[A block of data]
□ □ □ □ □

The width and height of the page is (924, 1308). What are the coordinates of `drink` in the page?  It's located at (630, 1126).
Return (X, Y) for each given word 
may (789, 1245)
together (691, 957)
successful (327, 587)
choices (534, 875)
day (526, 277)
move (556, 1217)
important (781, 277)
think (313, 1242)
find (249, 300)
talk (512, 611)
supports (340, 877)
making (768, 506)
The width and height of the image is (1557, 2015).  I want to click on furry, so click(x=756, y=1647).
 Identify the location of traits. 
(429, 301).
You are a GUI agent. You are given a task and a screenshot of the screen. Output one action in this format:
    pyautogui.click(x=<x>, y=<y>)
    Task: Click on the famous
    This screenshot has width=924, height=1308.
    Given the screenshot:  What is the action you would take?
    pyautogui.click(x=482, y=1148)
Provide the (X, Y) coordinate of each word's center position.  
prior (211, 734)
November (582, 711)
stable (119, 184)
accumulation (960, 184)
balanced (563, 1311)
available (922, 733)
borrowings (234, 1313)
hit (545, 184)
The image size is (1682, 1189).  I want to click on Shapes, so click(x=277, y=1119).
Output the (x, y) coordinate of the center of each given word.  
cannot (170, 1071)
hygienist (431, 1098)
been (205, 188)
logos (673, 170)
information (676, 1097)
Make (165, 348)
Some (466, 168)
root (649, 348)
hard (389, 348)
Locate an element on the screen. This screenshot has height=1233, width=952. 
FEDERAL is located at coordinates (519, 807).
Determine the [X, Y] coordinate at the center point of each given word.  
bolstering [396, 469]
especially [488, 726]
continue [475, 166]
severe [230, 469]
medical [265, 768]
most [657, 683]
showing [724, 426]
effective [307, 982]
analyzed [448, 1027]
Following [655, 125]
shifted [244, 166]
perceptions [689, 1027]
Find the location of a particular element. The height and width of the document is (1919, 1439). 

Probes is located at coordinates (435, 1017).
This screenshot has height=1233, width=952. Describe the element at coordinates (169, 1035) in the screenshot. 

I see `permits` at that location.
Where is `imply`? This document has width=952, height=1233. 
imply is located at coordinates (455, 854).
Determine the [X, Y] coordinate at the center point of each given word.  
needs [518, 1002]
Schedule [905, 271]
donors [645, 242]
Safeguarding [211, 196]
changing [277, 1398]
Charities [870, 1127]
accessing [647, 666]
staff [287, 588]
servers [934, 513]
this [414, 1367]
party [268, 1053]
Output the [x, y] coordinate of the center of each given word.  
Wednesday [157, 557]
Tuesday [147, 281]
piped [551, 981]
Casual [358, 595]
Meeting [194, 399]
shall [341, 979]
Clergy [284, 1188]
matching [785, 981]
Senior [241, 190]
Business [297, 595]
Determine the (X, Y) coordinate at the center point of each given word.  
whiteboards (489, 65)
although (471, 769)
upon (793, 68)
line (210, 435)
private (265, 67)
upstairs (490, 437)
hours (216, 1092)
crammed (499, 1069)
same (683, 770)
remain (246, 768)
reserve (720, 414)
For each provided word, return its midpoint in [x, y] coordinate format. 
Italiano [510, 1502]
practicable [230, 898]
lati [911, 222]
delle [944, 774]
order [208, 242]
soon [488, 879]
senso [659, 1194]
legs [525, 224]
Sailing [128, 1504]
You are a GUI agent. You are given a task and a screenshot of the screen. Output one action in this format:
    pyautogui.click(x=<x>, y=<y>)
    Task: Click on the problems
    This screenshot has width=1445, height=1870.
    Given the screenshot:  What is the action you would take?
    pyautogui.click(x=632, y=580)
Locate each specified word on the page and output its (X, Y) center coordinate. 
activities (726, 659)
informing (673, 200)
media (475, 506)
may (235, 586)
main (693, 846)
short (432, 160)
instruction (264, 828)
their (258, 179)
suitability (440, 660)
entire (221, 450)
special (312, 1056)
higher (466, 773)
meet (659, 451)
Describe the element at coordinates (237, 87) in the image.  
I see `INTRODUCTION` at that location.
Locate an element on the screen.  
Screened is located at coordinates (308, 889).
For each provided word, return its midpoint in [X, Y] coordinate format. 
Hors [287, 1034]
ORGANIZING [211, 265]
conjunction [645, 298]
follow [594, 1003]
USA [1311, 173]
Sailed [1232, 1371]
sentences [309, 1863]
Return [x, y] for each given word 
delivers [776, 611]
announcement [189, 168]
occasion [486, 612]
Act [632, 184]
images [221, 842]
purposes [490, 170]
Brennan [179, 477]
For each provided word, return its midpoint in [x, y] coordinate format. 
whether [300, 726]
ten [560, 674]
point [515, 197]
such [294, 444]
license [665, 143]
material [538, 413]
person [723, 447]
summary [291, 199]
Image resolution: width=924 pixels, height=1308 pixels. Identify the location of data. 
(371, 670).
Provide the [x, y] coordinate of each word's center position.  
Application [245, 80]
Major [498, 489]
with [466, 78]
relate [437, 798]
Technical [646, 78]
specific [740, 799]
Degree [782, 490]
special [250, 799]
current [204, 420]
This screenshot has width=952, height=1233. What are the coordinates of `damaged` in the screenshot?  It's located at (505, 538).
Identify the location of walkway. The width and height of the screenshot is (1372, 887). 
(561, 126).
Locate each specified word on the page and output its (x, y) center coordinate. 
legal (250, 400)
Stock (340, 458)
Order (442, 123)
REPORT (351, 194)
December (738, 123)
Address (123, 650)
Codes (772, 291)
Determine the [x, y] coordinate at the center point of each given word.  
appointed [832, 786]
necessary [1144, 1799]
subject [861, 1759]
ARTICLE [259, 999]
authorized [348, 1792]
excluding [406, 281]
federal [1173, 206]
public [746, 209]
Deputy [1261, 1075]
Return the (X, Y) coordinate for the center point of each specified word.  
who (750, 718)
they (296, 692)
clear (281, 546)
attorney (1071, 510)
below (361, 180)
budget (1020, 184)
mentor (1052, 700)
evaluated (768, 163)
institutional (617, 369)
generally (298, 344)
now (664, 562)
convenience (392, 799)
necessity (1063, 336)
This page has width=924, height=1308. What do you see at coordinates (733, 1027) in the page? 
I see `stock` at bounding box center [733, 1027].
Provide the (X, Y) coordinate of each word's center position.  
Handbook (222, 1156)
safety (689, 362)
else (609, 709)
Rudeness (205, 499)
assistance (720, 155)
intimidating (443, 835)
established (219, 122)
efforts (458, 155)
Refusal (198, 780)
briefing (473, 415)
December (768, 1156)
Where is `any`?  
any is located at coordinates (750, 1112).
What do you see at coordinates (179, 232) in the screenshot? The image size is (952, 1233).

□ □ □ □ □

• [Task brief]: Find each line of the entries above that contains the word "document", matching case exactly, and copy those lines.

• [Task solution]:
Find the location of a particular element. The height and width of the document is (1919, 1439). 
Where is `imply`? This document has width=952, height=1233. 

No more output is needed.